The World Health Organisation recommends a daily intake of salt (which is 40% sodium and 60% chloride) of less than 5 grams (or 5,000 mg) or some 2 grams (or 2,000 mg) per day of sodium. This helps to reduce blood pressure and the risk of cardiovascular disease.
Still, data from the region shows that consumption has been exceeding that recommendation. The 2011 Barbados Salt Intake Study, for example, reveals that:
- Men 27-50 years old have a mean daily sodium intake of 4,313 mg while men aged 51-73 years have a mean sodium intake of 2,653 mg; and
- Women aged 25-50 years have a mean sodium intake of 2,897 mg and those 51-73 years old, 2,126 mg.
In addition to the study, Tufton said a number of other initiatives are coming to help to counter the salt problem in Jamaica. They include the development of National School Nutrition Standards to support the implementation of the nutrition-related aspects of the National School Nutrition Policy that is to go to Cabinet for approval.
“Over the long term, they are intended to reduce obesity rates in the school-aged population, aided in part by a strategy to increase the use of locally produced goods, and minimize the amount of processed food in meals and snacks offered by schools,” Tufton said.
This is important given that current high levels of salt intake are not only due to adding salt at the table.

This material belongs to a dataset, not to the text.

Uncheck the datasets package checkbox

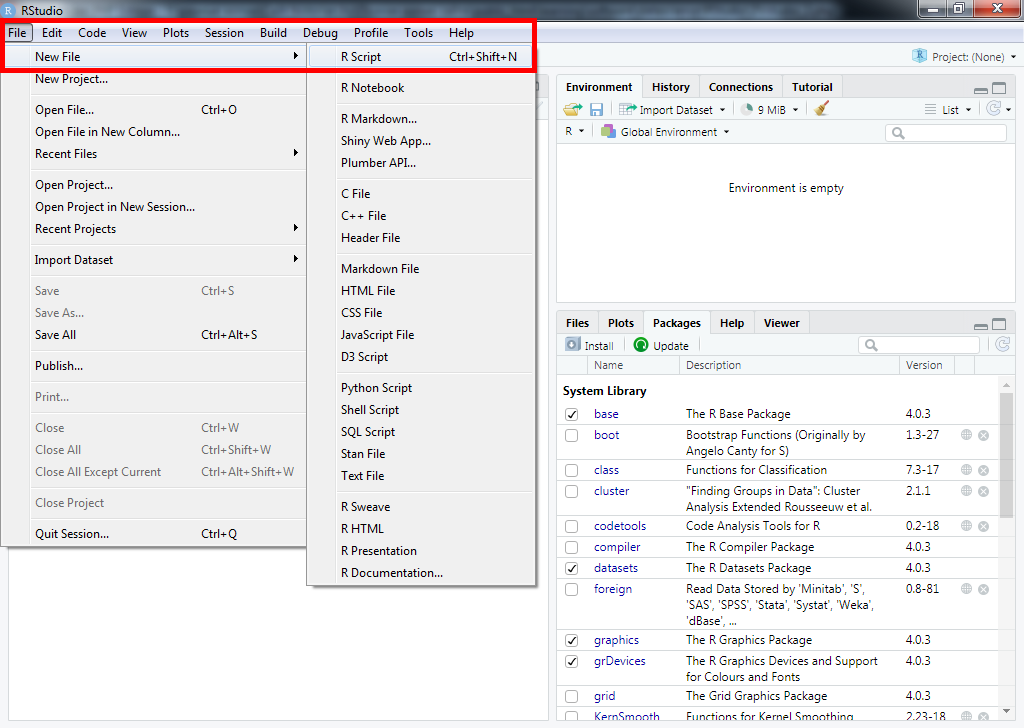click(572, 568)
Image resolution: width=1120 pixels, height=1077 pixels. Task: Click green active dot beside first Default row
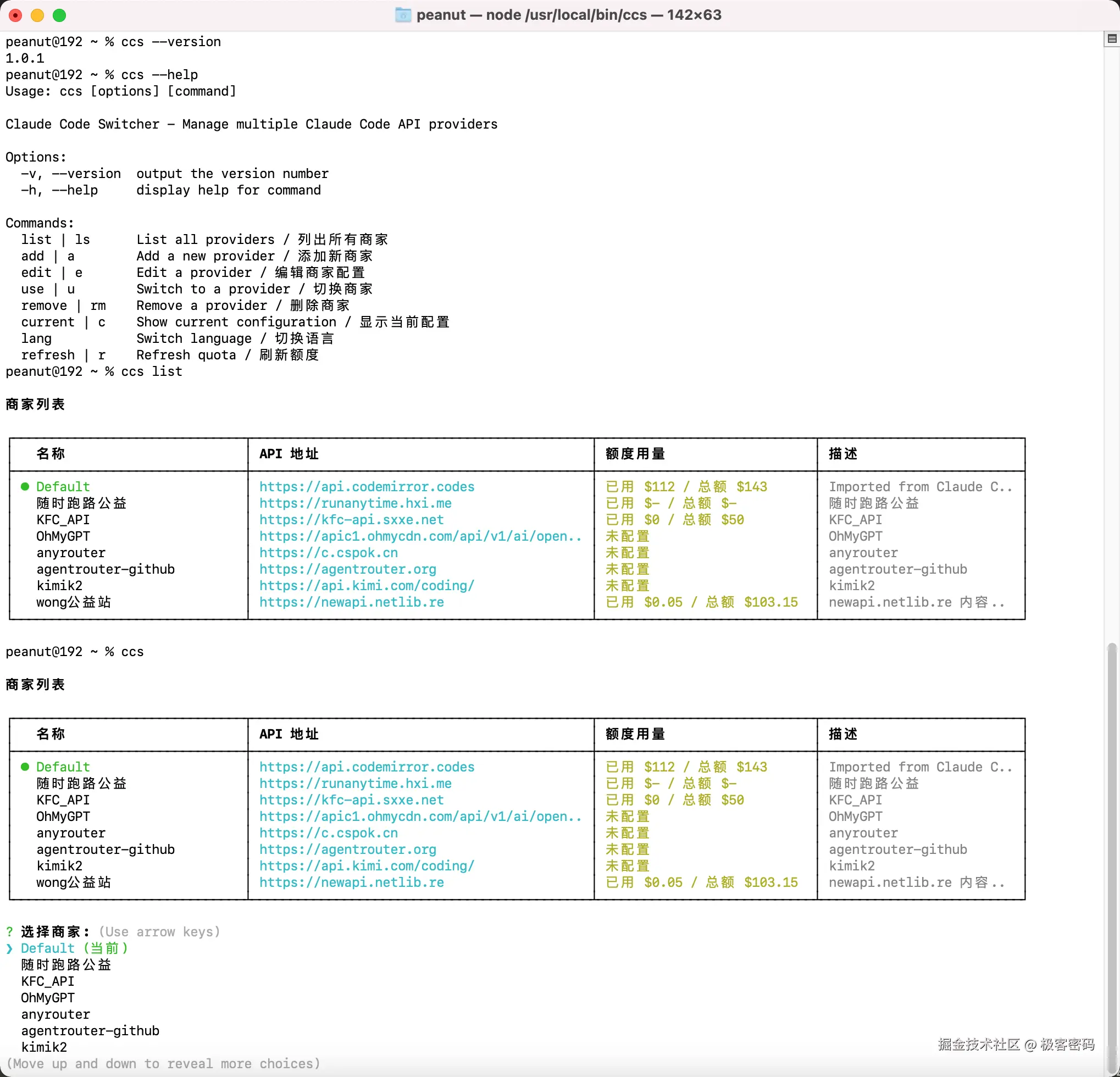coord(25,487)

Referencing the 2009 PAHO/WHO policy statement, the Minister indicated that “in most populations, by far the largest amount of dietary salt comes from ready-made meals and pre-prepared foods, including bread, processed meats, and even breakfast cereals.”
It is against this background that he also urged a collaborative response to treating with salt consumption, particularly with increasing blood pressure as “the leading risk factor for death globally and the second leading risk for disability by causing heart disease, stroke, and kidney failure”.